[Mr. Frans van Schooten]
SCHOOTEN (Mr. Frans van) werd in 1581 te Leiden geboren, en in 1615, onder den titel van hoogleeraar benoemd, om. volgens de instelling van prins Maurits, in het Nederduitsch de wiskunde, bijzonder ten nutte van ingenieurs te onderwijzen, nadat hij dit onderwijs reeds eenige jaren achtereen, (sedert het overlijden van van Keulen tegen het einde van 1610) op een onzekeren voet gegeven had. Ook was hij ingenieur in dienst van den staat, en volgde het leger, zoo vaak zulks vereischt werd, te velde; ten welker einde hij in den zomer van het houden van lessen verschoond werd. Hij bekleedde zijn post met grooten lof tot zijn overlijden den 11 December 1646, in den ouderdom van 65 jaren. Hij gaf in licht: Tabulae sinuum Tangentium et Secantium. Amst. 1627.

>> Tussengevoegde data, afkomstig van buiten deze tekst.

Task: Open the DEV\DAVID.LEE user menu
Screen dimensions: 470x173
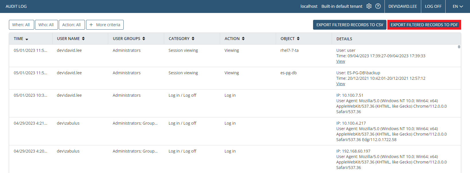Action: [403, 6]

Ook in het Ned. Sinus Tafelen met het gebruyk derselve in regtlinische Triangelen. Amst. 1627. 8o.
Ook wordt hem toegeschreven Roosekrans. Dordr. 1623. 4o.
Zijn portret bestaat.
Zie Siegenbeek, Gesch. d. Leidsche Hoogeschool, D. II. bl. 104; van Kampen, Beknopte geschiedenis der Letteren en Wetens. in de Nederl., D. III. bl. 130, 131; Soermans, Acad. Regist., bl. 94; Nieuwenhuis; Kobus en de Rivecours; Poggendorff, Biogr. Liter.; Bauer, Handwörterb.; Kramm; Abcoude, Naamr.